Starting off by sitting in the open space his father left, he sighed. “I wouldn’t begin to know how to describe it, but I don’t believe you’re the same person you entered my home as.”
She laughed again, and she was sure this was the most she had ever laughed. “I wouldn’t begin to know how to understand that.”
He chuckled. “I know.”
She could see the exhaustion in his face, and, despite knowing that it was her fault he hadn’t slept, she worried. “You should get some sleep.” She spoke softly, and the change in her tone caught his attention.
He wanted to ask her, but from the research he had done on the Mensdillia flower during the day he knew she wouldn’t be able to understand why or how her tone was different; just like she didn’t know why she didn’t normally laugh. Ezekiel sat for longer than necessary playing those five words over in his head. He wanted to remember exactly how she said it, every inflexion, every syllable, even how she looked at him like she was looking at him as a person and not her target.
“Yea.” He finally replied, standing up. “I’ll send someone to clean the glass.” He considered sending Bronx, as he was the only person he trusted, but them remembered he has seen her earlier without checking in with him.
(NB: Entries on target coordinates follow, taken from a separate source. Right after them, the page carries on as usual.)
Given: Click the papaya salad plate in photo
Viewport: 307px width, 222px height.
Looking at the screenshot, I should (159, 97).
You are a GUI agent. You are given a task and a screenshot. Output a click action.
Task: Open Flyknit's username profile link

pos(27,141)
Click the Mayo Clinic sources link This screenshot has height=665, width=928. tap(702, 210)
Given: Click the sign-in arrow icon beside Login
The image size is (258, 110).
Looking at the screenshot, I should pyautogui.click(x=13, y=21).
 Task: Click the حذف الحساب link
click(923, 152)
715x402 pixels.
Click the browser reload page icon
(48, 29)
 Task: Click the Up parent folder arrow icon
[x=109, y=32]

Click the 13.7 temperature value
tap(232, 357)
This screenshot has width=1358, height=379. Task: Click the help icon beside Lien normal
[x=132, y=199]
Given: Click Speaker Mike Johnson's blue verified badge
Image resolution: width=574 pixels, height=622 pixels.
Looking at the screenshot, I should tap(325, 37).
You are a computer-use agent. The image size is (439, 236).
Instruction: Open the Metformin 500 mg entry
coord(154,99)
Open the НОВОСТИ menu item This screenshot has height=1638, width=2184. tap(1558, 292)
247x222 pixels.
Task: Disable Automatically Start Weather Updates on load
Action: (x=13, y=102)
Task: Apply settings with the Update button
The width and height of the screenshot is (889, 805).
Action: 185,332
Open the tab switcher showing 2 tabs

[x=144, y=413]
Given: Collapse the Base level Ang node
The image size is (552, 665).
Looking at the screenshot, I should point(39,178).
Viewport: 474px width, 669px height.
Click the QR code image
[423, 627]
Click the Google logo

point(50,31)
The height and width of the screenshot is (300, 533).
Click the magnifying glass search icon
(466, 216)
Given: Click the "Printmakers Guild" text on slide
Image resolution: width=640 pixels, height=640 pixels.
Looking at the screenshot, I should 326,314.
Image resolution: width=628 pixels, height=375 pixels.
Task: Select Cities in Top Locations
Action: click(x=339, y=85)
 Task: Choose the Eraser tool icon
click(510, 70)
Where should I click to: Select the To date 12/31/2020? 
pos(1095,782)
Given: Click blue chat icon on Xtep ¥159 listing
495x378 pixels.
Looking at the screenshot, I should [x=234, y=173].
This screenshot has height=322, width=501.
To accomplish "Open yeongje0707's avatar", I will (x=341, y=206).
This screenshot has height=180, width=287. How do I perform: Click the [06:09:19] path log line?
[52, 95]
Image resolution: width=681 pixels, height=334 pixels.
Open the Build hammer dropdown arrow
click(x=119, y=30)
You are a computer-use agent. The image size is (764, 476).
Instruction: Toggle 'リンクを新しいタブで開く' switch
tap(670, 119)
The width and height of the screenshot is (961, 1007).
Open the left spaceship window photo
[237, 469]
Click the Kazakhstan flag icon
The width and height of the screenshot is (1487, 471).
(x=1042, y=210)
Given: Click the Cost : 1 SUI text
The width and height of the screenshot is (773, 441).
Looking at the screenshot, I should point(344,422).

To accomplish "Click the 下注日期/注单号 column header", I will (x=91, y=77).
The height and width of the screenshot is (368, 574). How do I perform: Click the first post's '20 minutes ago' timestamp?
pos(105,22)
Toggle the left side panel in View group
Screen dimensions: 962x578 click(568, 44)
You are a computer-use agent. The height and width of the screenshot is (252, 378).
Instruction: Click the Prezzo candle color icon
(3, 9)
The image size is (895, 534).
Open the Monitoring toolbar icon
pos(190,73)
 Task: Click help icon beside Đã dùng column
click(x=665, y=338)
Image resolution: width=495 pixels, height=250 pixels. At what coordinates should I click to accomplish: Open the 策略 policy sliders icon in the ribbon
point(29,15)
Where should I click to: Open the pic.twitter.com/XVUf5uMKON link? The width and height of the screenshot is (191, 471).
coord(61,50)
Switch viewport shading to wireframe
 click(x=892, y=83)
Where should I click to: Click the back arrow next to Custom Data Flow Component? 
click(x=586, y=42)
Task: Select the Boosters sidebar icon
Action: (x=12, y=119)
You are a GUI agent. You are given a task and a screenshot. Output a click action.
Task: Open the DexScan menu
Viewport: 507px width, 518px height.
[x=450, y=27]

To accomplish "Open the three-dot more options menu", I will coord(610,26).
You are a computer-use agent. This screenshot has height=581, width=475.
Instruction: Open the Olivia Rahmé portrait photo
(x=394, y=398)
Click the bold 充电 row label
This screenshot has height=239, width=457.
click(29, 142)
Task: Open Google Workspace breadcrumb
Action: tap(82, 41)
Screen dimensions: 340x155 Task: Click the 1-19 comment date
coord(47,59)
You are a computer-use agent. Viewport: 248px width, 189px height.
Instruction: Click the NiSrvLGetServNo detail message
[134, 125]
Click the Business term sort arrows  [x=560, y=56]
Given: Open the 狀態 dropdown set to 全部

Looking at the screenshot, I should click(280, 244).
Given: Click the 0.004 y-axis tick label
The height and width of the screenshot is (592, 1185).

As he turned to go Magpie suddenly felt a pang of something. She thought it was fear, but she wasn’t sure what the fear could be for. Loneliness wasn’t something she had worried about before.
“Ezekiel?” She said suddenly, just as he was approaching the door, and he turned to her, trying to hide his surprise and joy that she had called him again.
“Yes Magpie?”
She was going to ask for dinner, but the thought suddenly made her feel ill. “Would it be too much to ask for another blanket?” She amended. “I’ll pay the price.”
He chuckled. “You can have another, free of charge.”
She smiled warmly, and he went to the cupboard to pull out another, cringing slightly at the scratchy material. Returning to her cell he tilted the bundle to fit through the bars. Magpie went to the very edge of the cot, trying to keep off the floor and stretched as far as she could.
She wasn’t incredibly tall, but between the two of them reaching she was almost there. Just as she was about to close her hands around the blanket her hand around the chain, that hung the bed like a laundry shoot door from the wall, slipped and her hand closed around his.
Electricity.
Their eyes locked and her heavy breathing increased. She felt a heaviness in her chest with an inability to understand why she felt this way. Ezekiel let his thumb curl up and rub over the back of her hand. The skin there was smooth but wavy, and he noticed lines of scarring that ran across and over her knuckles.
When she saw his eyes shift from her to those scars she pulled her hand and the blanket back. “Thank you.”
“My pleasure.” Was all he said before leaving, and both parties were left in very different phases of wonder.